Could you turn the stretch of lines from the one containing "The height and" through the end of the records into a Markdown table with the columns "No." and "Line," skipping blank lines and leaving the pictures out?

Item-finding records:
===

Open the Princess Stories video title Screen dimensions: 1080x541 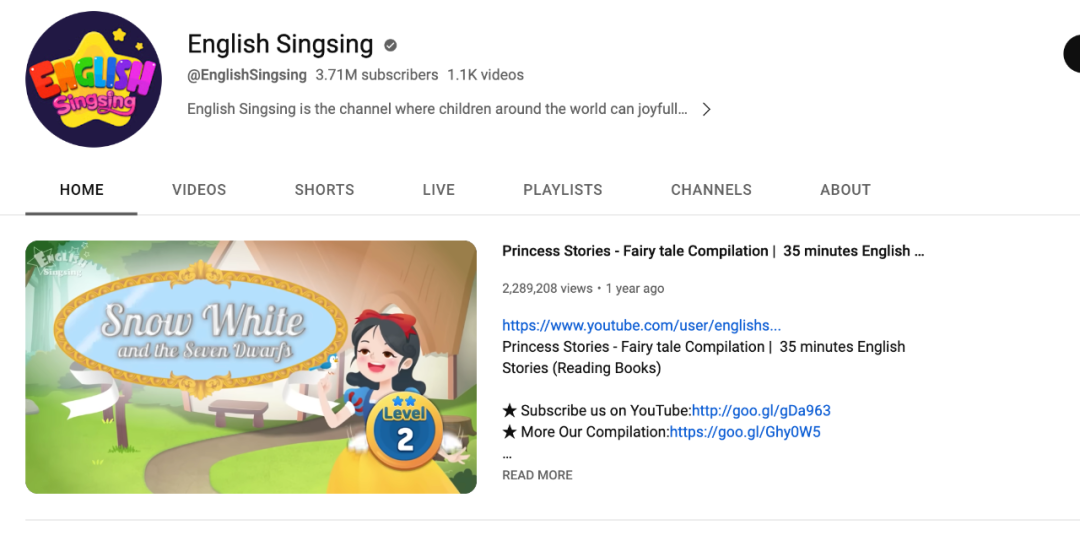713,251
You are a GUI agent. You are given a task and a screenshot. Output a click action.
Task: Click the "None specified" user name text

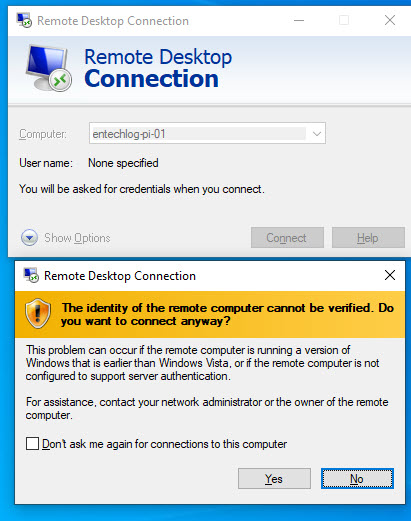123,163
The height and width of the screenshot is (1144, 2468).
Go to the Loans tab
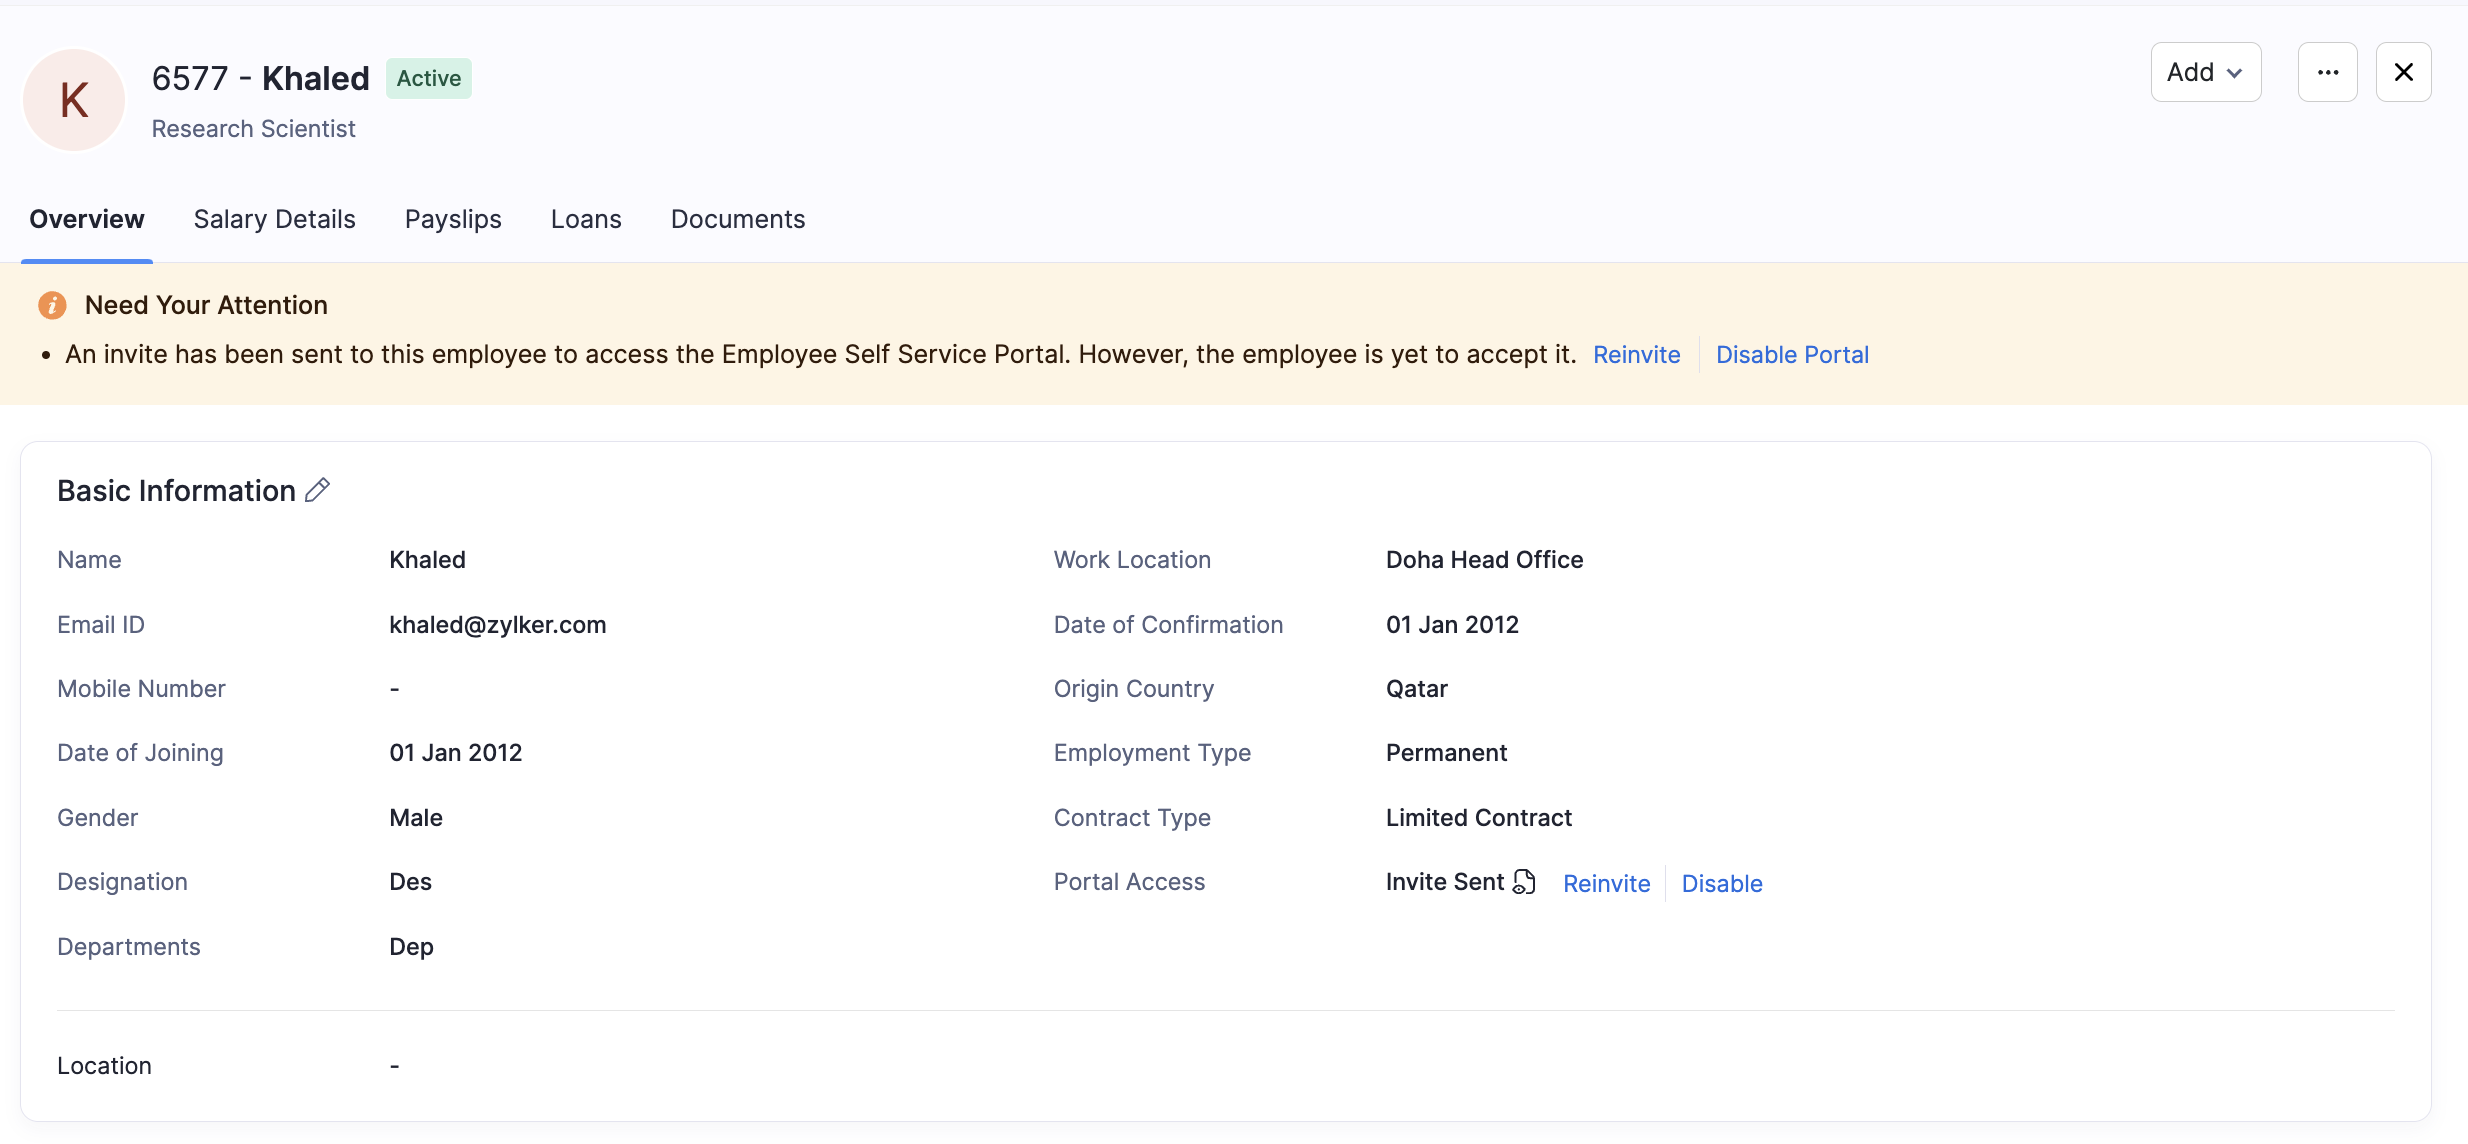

===

**SOLUTION FOR THIS PROBLEM**
| No. | Line |
|---|---|
| 1 | The height and width of the screenshot is (1144, 2468). |
| 2 | Go to the Loans tab |